Work request:
Set down the data below in full, exactly as it reads, but without the pictures.

[Data for the task — start]

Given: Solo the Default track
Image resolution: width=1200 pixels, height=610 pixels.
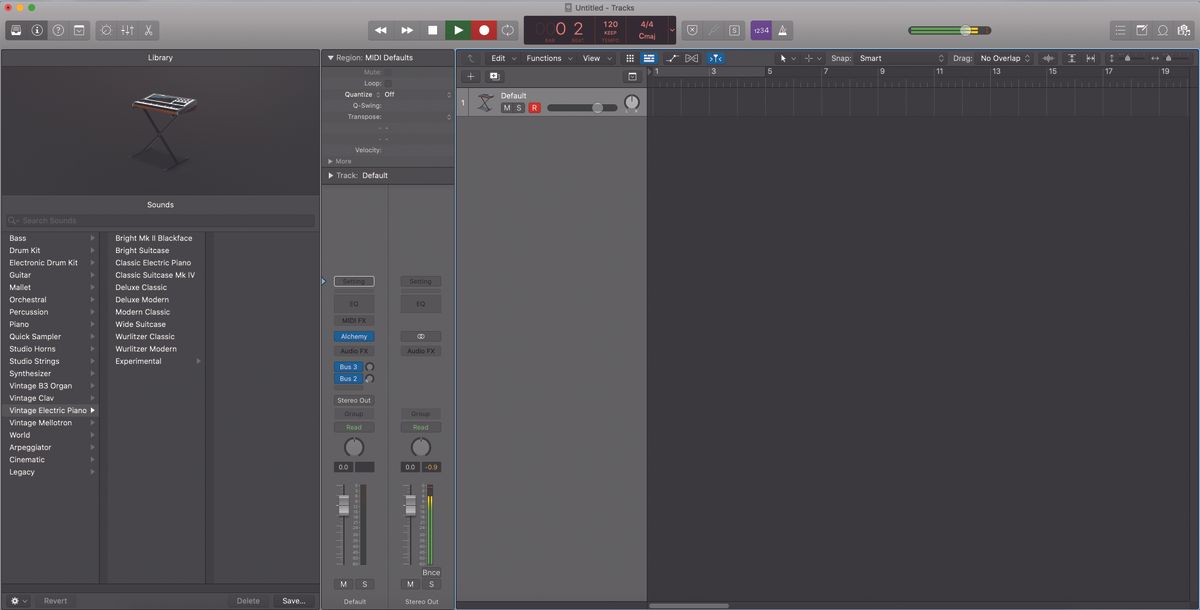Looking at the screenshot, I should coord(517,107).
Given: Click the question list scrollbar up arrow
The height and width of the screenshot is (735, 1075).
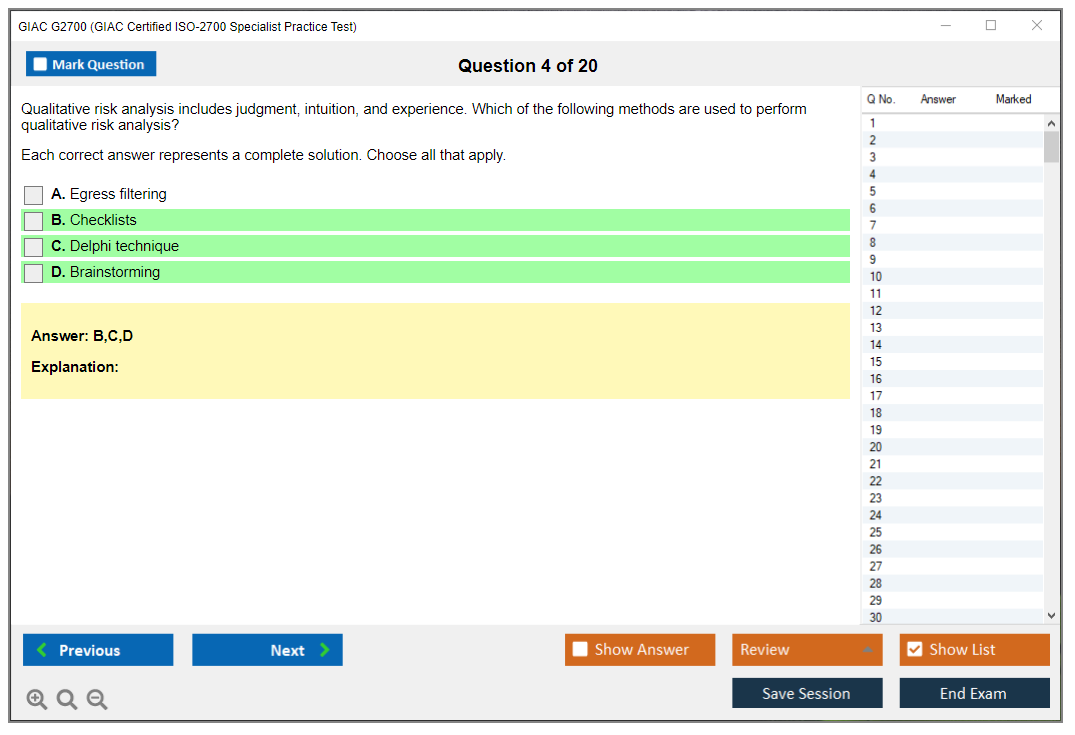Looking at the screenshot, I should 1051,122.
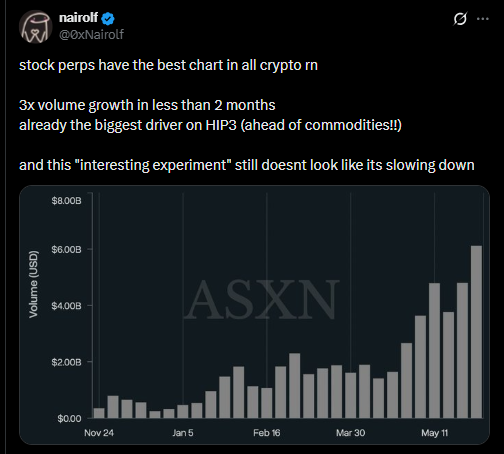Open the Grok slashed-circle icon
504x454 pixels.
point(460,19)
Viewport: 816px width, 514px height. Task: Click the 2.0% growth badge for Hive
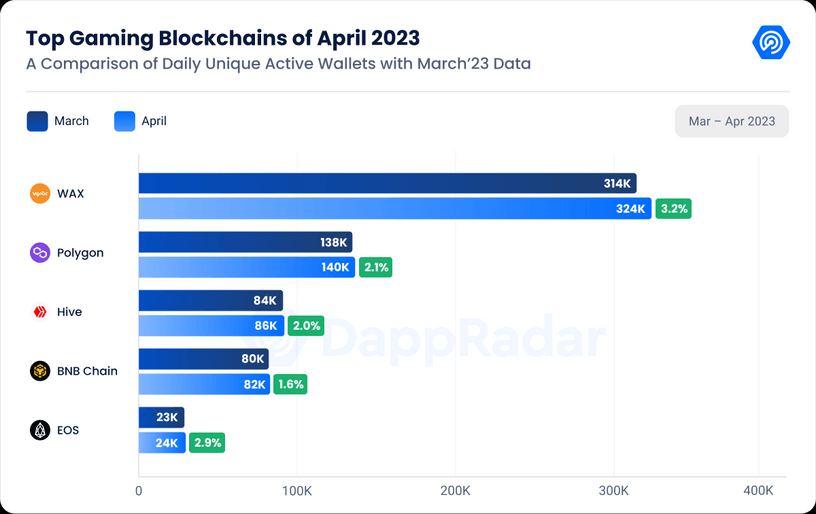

[Data for the task — finish]

Solution for this task:
Given: Solo the Default track
Image resolution: width=1200 pixels, height=610 pixels.
Looking at the screenshot, I should coord(517,107).
Given: Click the question list scrollbar up arrow
The height and width of the screenshot is (735, 1075).
Looking at the screenshot, I should 1051,122.
Open the Grok slashed-circle icon
504x454 pixels.
point(460,19)
Viewport: 816px width, 514px height. Task: Click the 2.0% growth badge for Hive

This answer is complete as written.